Within the records that follow, restate exactly the lines from the line with "Contattaci (21, 2071)" down to the line with "Read more (554, 491)", including both. Omit the pictures.
*** Opening RECORDS SUPPLIED ***
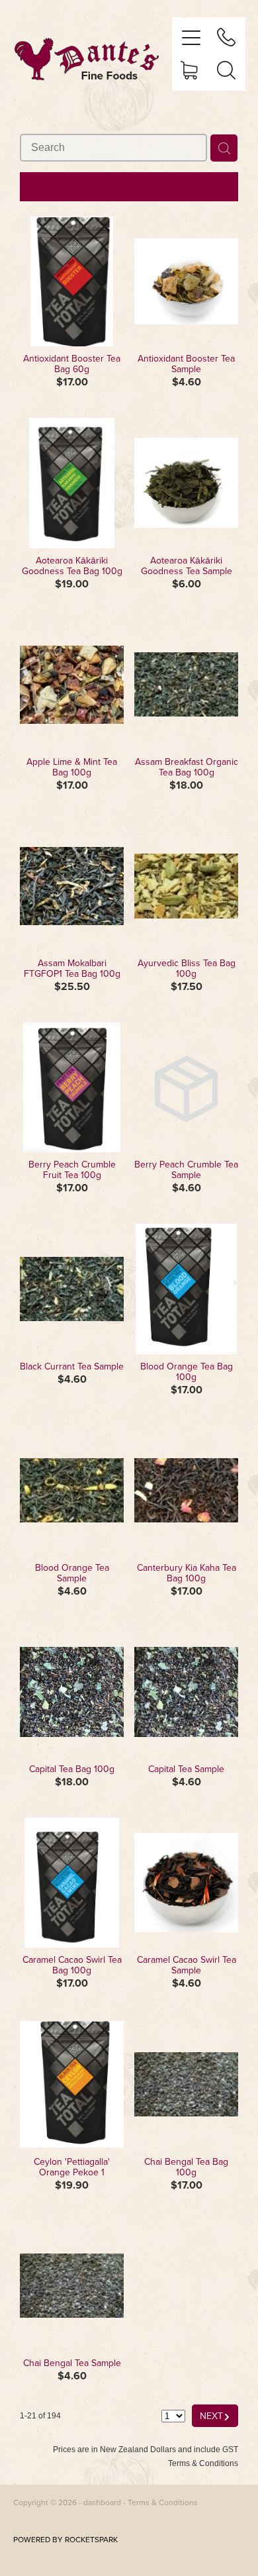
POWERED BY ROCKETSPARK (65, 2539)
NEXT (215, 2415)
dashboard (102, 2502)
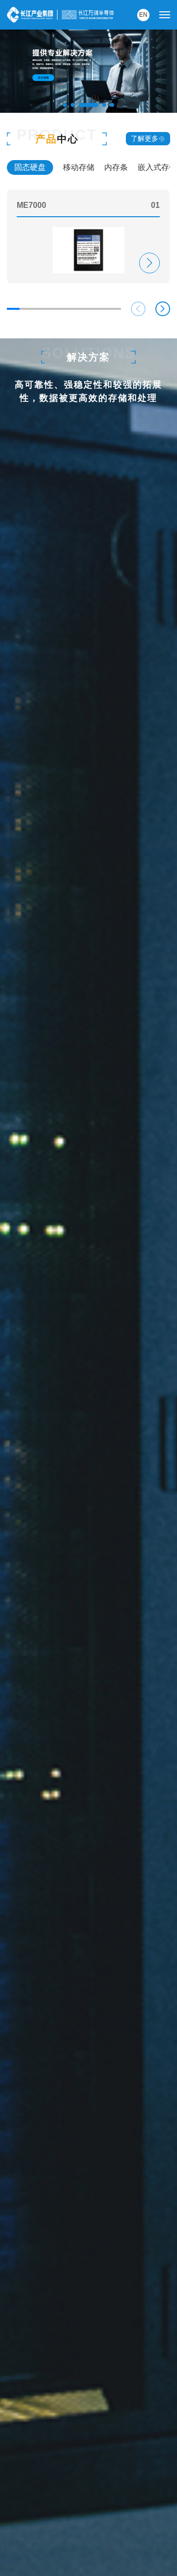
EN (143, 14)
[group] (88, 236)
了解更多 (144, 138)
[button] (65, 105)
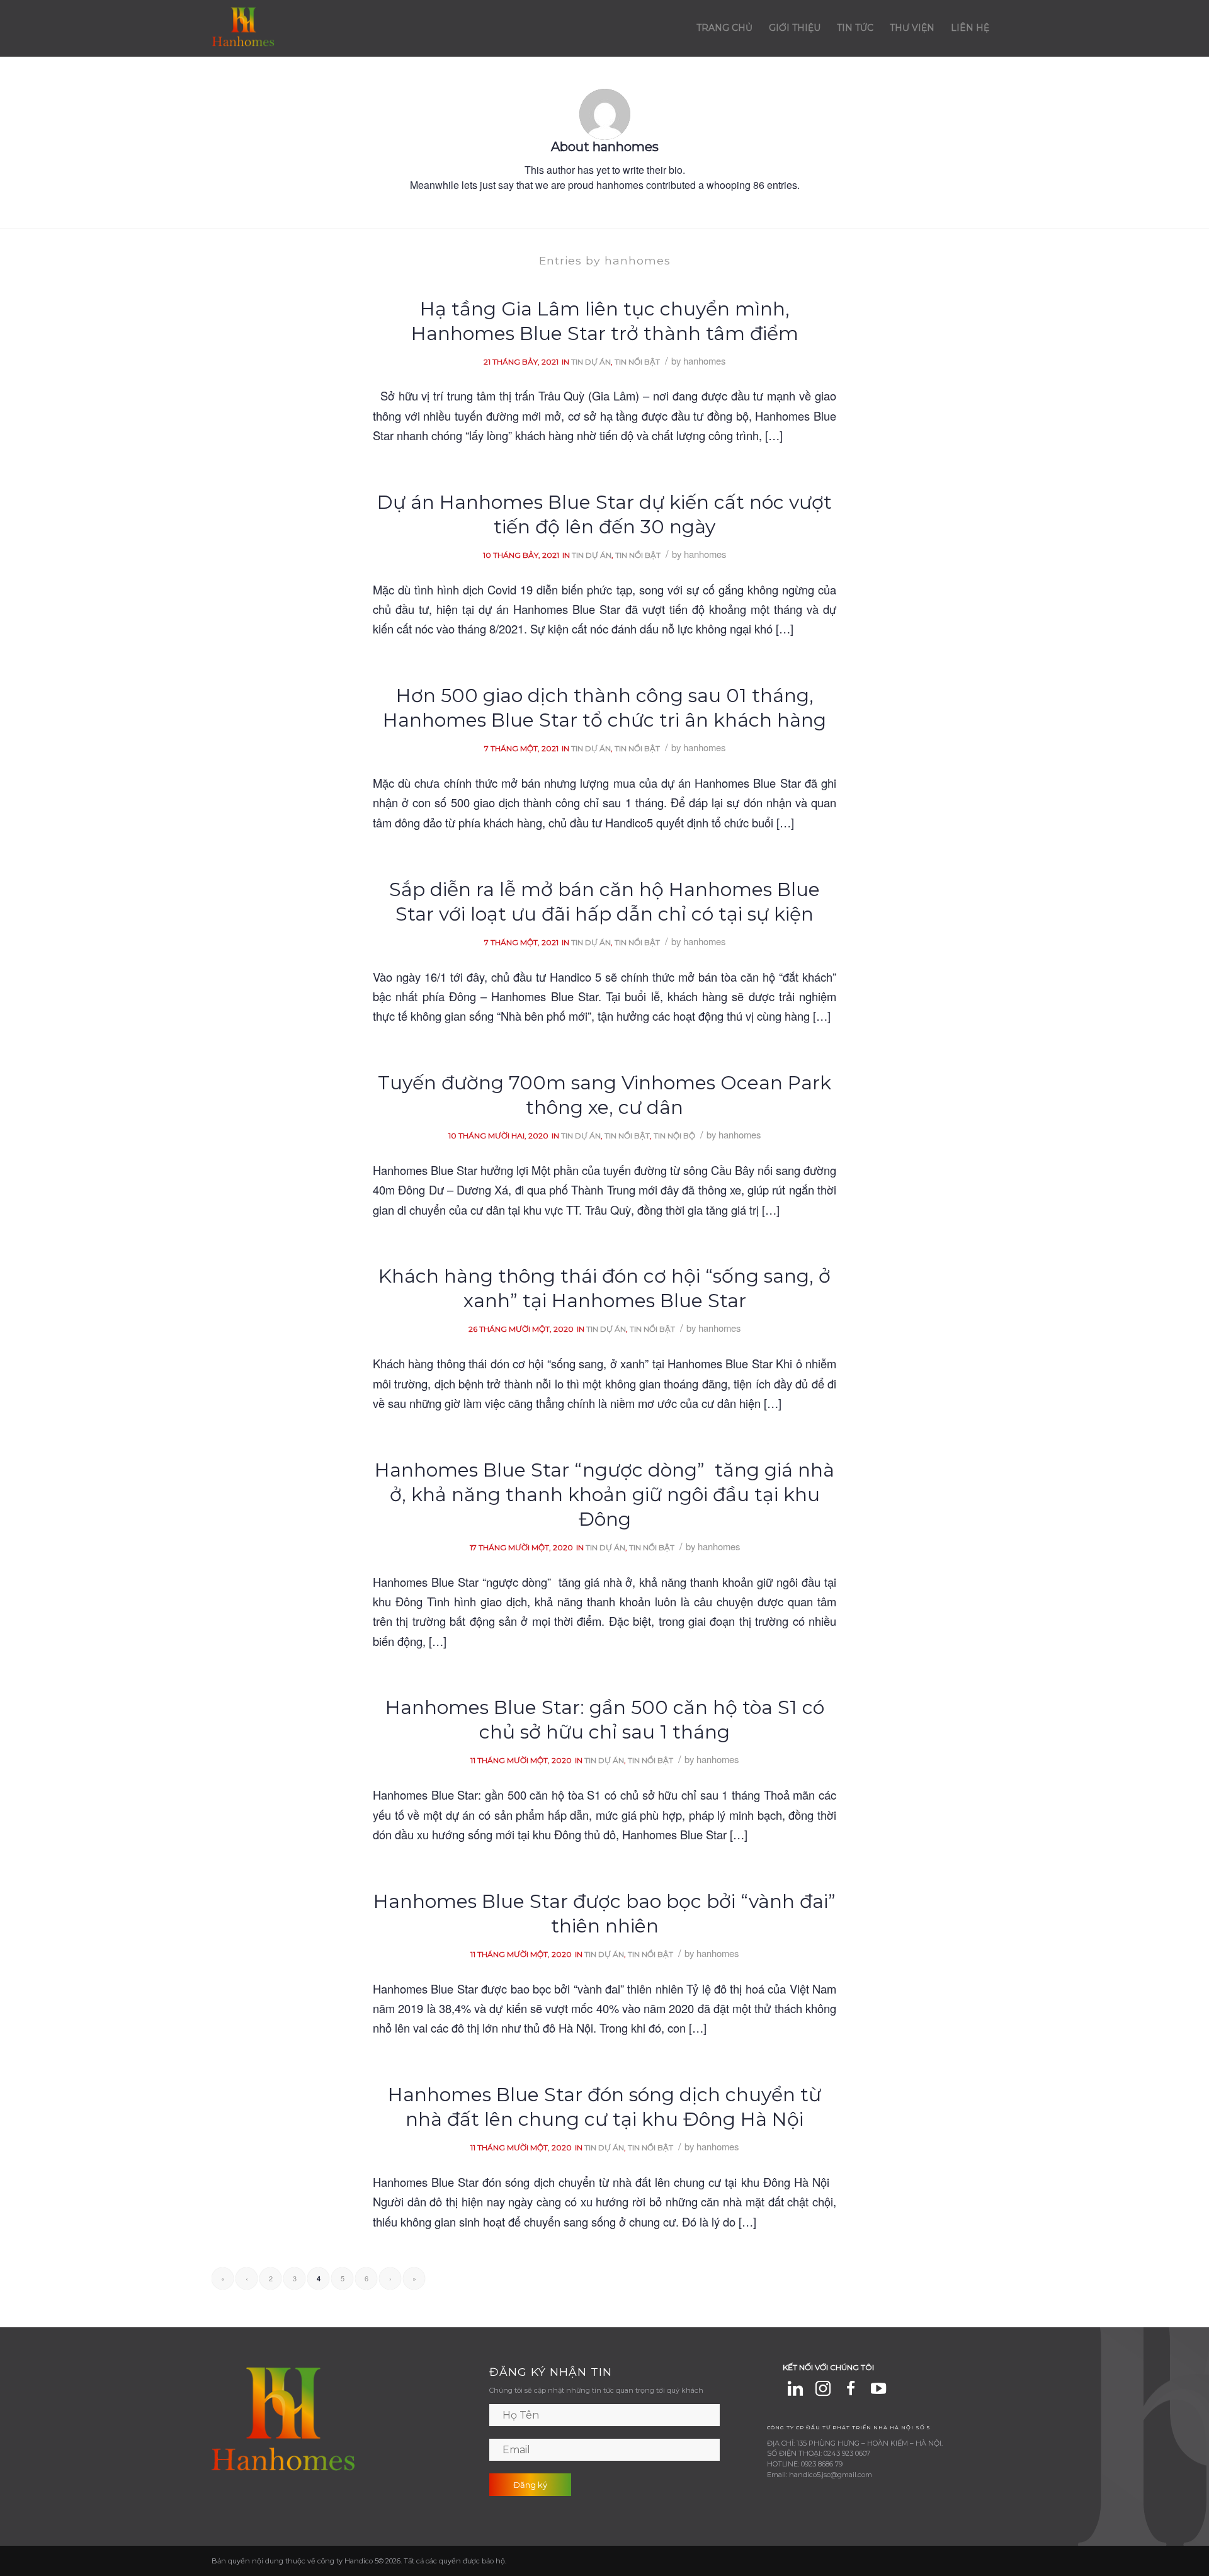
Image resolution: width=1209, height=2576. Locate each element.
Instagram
*** Closing RECORDS SUPPLIED ***
*** Opening RECORDS SUPPLIED ***
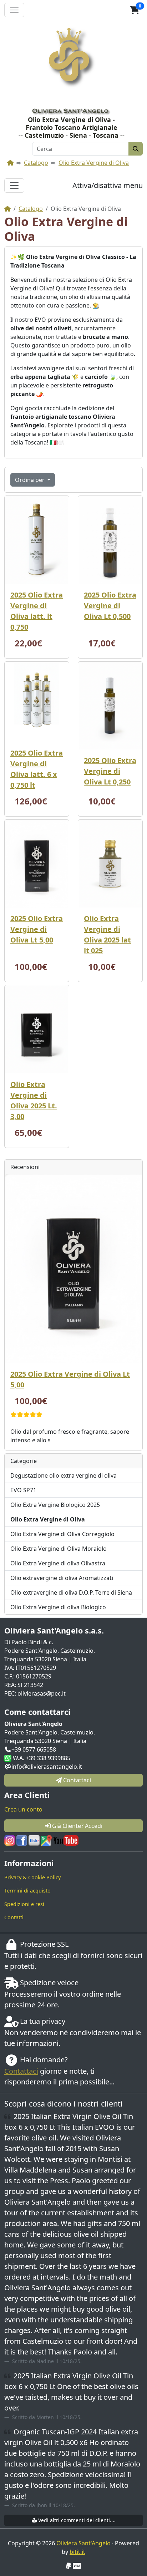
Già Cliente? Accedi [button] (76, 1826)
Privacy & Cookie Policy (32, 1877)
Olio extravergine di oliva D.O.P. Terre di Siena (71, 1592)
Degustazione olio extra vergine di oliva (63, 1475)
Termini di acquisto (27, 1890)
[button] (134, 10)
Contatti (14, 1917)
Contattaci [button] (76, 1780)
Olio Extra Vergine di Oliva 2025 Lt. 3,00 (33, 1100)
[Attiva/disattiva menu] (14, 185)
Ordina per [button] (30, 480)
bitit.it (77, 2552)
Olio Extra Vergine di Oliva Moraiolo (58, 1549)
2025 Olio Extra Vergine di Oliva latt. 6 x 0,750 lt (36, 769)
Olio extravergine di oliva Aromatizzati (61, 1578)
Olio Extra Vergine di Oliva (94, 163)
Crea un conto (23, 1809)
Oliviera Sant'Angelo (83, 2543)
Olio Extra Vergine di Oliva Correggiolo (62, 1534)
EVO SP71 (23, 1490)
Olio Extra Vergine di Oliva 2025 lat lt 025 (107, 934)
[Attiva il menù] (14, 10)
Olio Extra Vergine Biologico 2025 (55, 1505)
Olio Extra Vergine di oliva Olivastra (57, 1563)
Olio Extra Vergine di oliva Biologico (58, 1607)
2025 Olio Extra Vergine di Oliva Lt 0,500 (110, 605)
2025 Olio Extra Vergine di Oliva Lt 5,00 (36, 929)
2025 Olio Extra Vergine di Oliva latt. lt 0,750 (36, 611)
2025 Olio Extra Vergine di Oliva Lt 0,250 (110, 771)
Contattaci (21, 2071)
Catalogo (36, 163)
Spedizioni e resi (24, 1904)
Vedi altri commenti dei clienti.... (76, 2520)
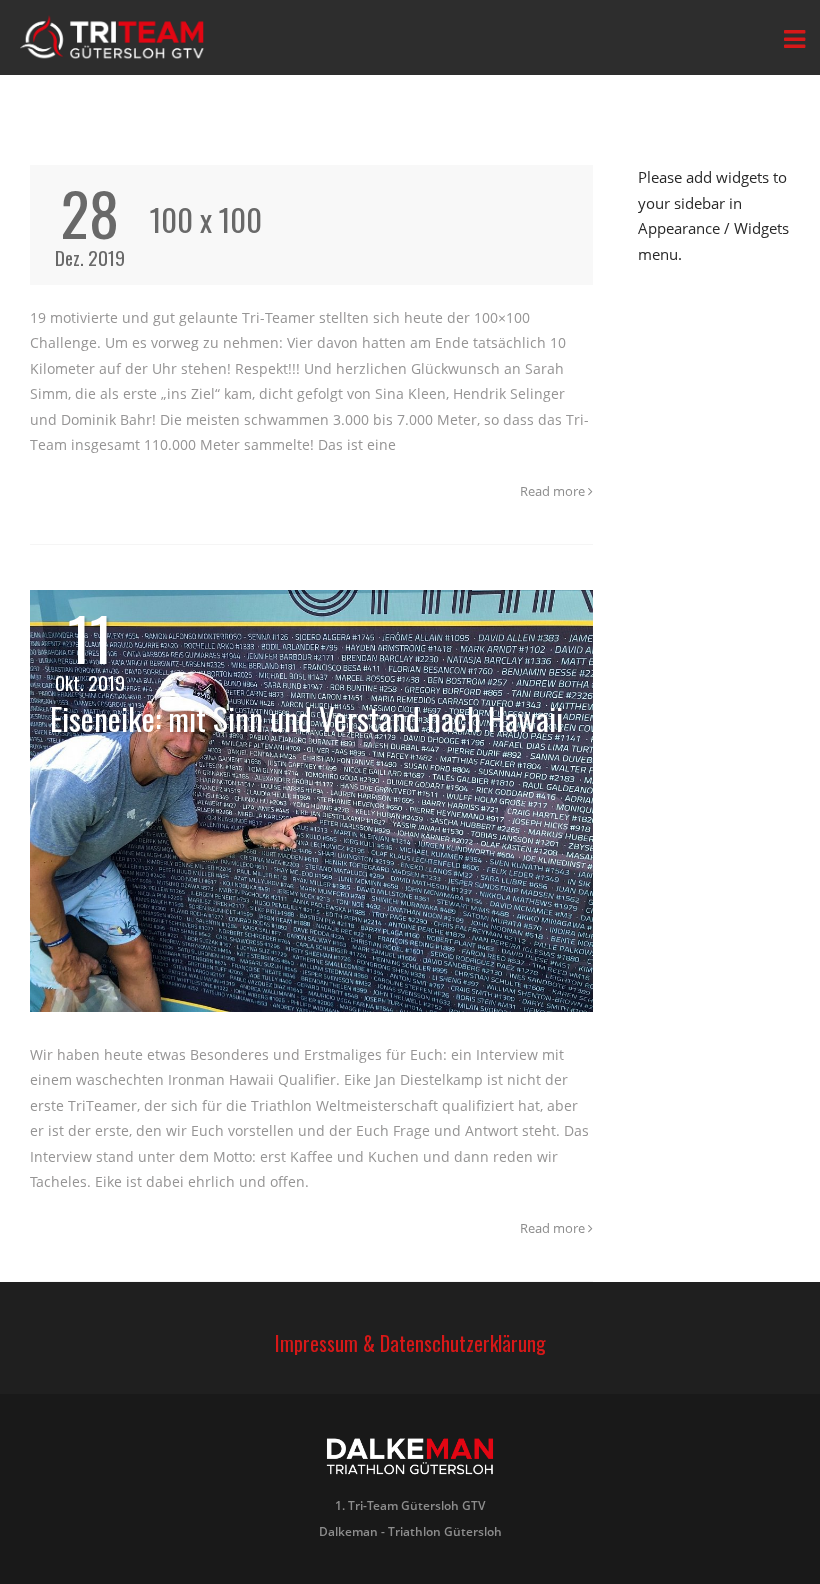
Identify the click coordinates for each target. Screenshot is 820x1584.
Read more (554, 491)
*** Closing RECORDS SUPPLIED ***
▶ [RESPONSE]:
Contattaci (21, 2071)
Catalogo (36, 163)
Spedizioni e resi (24, 1904)
Vedi altri commenti dei clienti.... (76, 2520)
Identify the click coordinates for each target. Screenshot is 820x1584.
Read more (554, 491)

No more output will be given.